■ **Supplied text**:

▬▬▬▬▬▬

In [1]:
import numpy as np
import pandas as pd
import cPickle
from collections import defaultdict
import re

In [30]:
# allData = pd.read_csv("all_data.csv", header = 0)
# allData.dropna(axis = 0, how = 'any', inplace = True)
# allData.reset_index(inplace=True)
# allData.to_csv("all_data_bad_rows_dropped.csv", index=False)

In [57]:
data_train = pd.read_csv("chase_train.csv", header = 0)
data_train.dropna(axis = 0, how = 'any', inplace = True)
data_train.reset_index(inplace=True)
data_train.shape

(52334, 3)

In [58]:
data_test = pd.read_csv("chase_test.csv", header = 0)
data_test.dropna(axis = 0, how = 'any', inplace = True)
data_test.reset_index(inplace=True)
data_test.shape

(52334, 3)

In [59]:
def build_data_train_test(data_train, data_test, train_ratio = 0.8, clean_string=True):
    """

▬▬▬▬▬▬

Data on locating visible targets:
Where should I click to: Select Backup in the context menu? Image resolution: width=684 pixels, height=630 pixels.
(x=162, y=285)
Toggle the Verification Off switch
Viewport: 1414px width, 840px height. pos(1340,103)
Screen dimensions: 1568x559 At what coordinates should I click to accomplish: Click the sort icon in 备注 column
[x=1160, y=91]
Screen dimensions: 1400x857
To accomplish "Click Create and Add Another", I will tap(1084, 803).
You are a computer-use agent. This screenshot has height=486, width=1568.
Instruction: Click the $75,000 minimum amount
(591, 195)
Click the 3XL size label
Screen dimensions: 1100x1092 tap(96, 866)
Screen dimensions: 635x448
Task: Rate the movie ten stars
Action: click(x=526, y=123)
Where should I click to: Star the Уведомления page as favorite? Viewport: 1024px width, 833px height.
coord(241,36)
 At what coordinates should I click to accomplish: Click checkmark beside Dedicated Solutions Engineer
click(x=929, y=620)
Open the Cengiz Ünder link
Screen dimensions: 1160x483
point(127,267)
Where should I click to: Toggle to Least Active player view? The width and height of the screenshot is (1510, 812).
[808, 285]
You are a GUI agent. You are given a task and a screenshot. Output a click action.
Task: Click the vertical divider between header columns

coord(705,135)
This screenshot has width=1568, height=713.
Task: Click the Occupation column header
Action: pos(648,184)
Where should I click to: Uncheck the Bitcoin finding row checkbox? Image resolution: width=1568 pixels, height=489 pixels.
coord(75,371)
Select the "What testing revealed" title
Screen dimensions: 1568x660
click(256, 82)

▬▬▬▬▬▬

■ **Required work**:
**a)** In the pandas notebook, what default value does the function build_data_train_test give to train_ratio?
**b)** Resume the pandas notebook from the point where it stops.

■ **Answers to the problems**:
**a)** 0.8

**b)**
    Loads data and split into train and test sets.
    """
    revs = []
    vocab = defaultdict(float)
    # Pre-process train data set
    for i in xrange(data_train.shape[0]):
        line = data_train['review'][i]
        y = data_train['rating'][i]
        rev = []
        rev.append(line.strip())
        if clean_string:
            orig_rev = clean_str(' '.join(rev))
        else:
            orig_rev = ' '.join(rev).lower()
        words = set(orig_rev.split())
        for word in words:
            vocab[word] += 1
        datum  = {'y': y, 
                  'text': orig_rev,
                  'num_words': len(orig_rev.split()),
                  'split': int(np.random.rand() < train_ratio)}
        revs.append(datum)
        
    # Pre-process test data set
    for i in xrange(data_test.shape[0]):
        line = data_test['review'][i]
        rev = []
        rev.append(line.strip())
        if clean_string:
            orig_rev = clean_str(' '.join(rev))
        else:
            orig_rev = ' '.join(rev).lower()
        words = set(orig_rev.split())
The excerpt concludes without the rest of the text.